Train the culture of priority, not availability
There leadership must protect team time, not fill it. It’s useful train managers to collective time management, teaching them to create contexts in which it is possible to breathe and thinknot just execute. It’s fundamental make it legitimate to say “not now”, introducing practices that allow you to postpone without feeling guilty. AND shift the focus from presence times to the results generated: from the amount of “time spent” to the “value created”. Virtuous examples:
- The “Right to Disconnect” adopted by companies that Limit sending emails after hours.
- Leadership programs that teach distinguish real emergencies from “organizational noise”.
- Visual tools used in teams for identify strategic activities and let go of low ones impactreducing cognitive overload: they make postponement an act of responsibility and choice, not of inefficiency.
Cultivate a culture of conscious slowness
To restore value to time we need a new organizational literacy and a clear change in mentality: recognize that the quality of shared time is as much a strategic resource as efficiency.
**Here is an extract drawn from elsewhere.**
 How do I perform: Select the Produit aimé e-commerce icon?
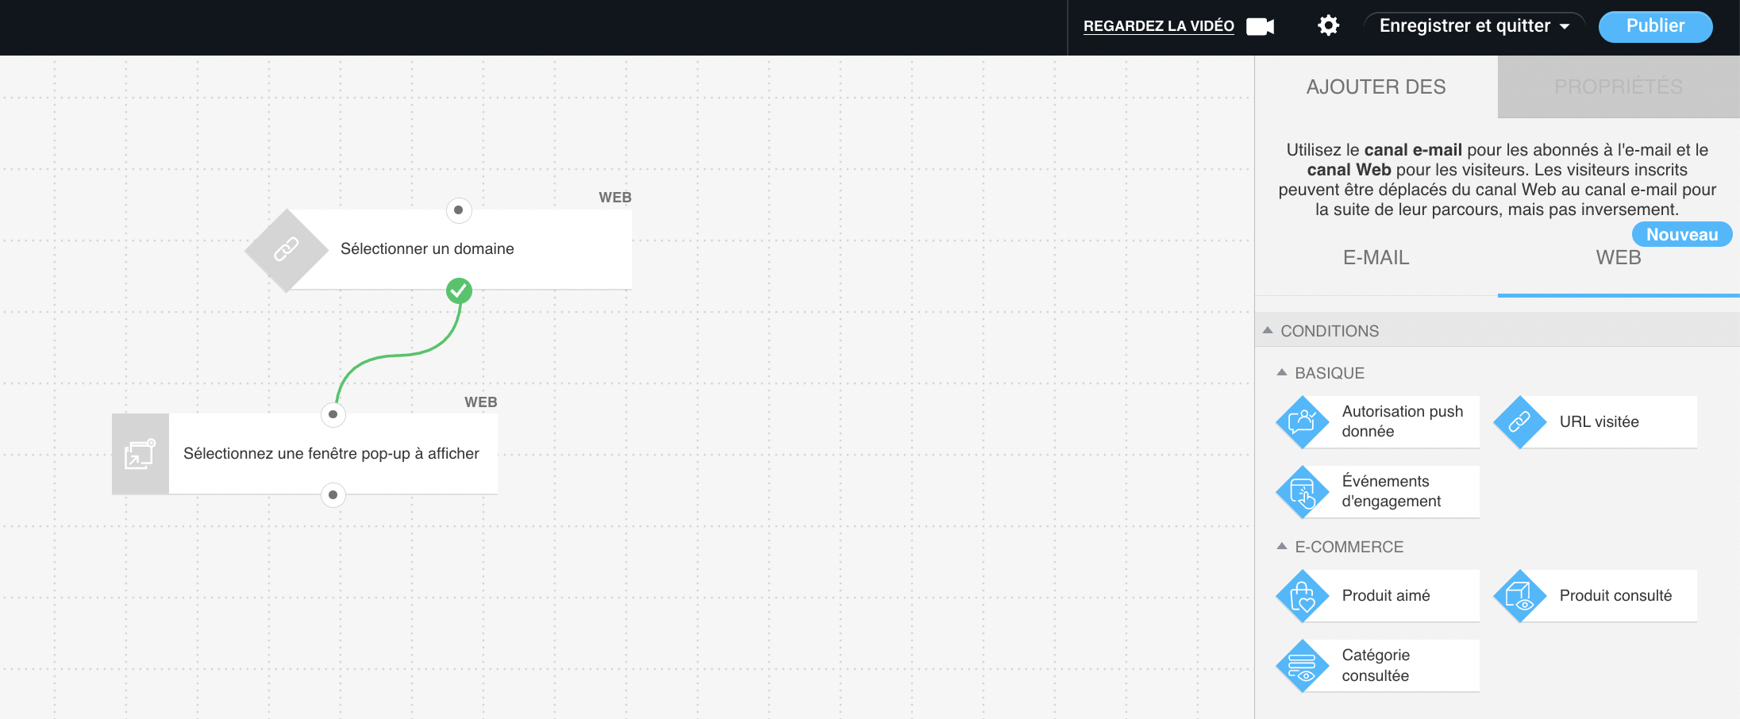pos(1302,595)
Any organization can introduce ritualized moments of conscious pause — five minutes of individual reflection before a strategy meeting, an emotional check-in, demonstrating that slowing down can increase clarity and productivity. Likewise the practices of slow leadership they testify one new idea of managerialism: the one who knows create space, not just fill it.
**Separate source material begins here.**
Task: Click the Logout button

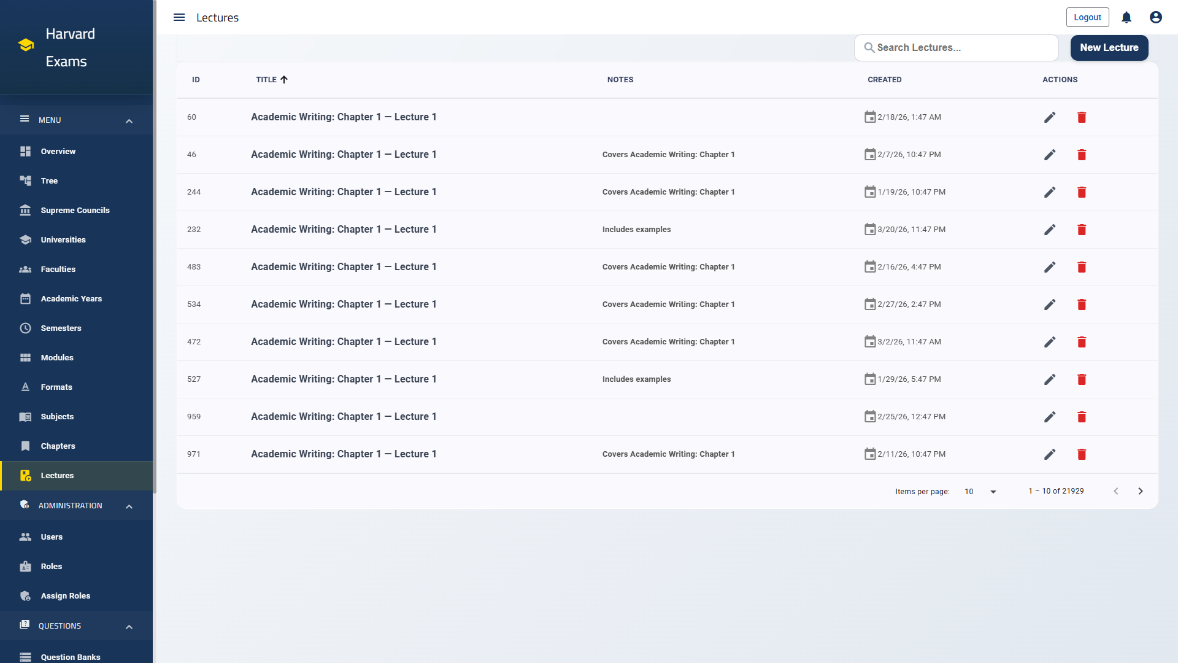Action: pyautogui.click(x=1087, y=17)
Finally we need a new one personal time education: organizational coaching or counseling programs, mindfulness workshops that help people recognize their own rhythm and to go from “I never have time” to “I have control over my time”.
Kronos and Kairos: two times to be reconciled at work
Let’s go back to classical culture to find inspiration. The Greeks distinguished two ways of experiencing time: Kronos and Kairos.
Kronos it is chronological time, linear, inexorable. It is time that devours itself like the god who, in mythology, devours his own children. At work it’s time for deadlinesperformance, measurement.
A necessary time but which, if it becomes the only possible one, transforms urgency into habit.
Kairos it is instead the time of opportunity: the right moment, the full moment in which things happen because we are present. It is the time of intuition of creativityit is not programmed, it is recognised.
Kairos, the Greeks say, he has a tuft on his forehead and a shaved nape: you can only grab him by the hair when he passes in front of you because as soon as he goes further you can no longer hold him. It is a powerful image: it reminds us how fleeting and precious the time of meaning is.
Harmonizing Kronos and Kairos becomes a crucial managerial and cultural skill, the way to regain strategic clarity and sustainable well-being in the long run.
Who is Monica Magri
I am an expert in the world of work and I have been observing its changes for over twenty-five years. I work in human resources, I am a coach and passionate about training and individual development: I love weaving together this knowledge to accompany people and organizations in understanding transformations, finding new meanings and moving through change with confidence and clarity.
Lexicon of the new work is a weekly question and answer space dedicated to those who want to orient themselves in a rapidly evolving world of work. Through key words, reflections and concrete cases, this column offers ideas for interpreting current challenges, discovering new meanings and training a more aware gaze on transformations. Knowing and decoding the new rules of work means knowing how to read the complexity, orient yourself clearly and act more effectively.
You can write to me at [email protected] for questions or suggestions: this column aims to be a useful space for discussion to build together new tools for reading and action in the world of work and personal growth.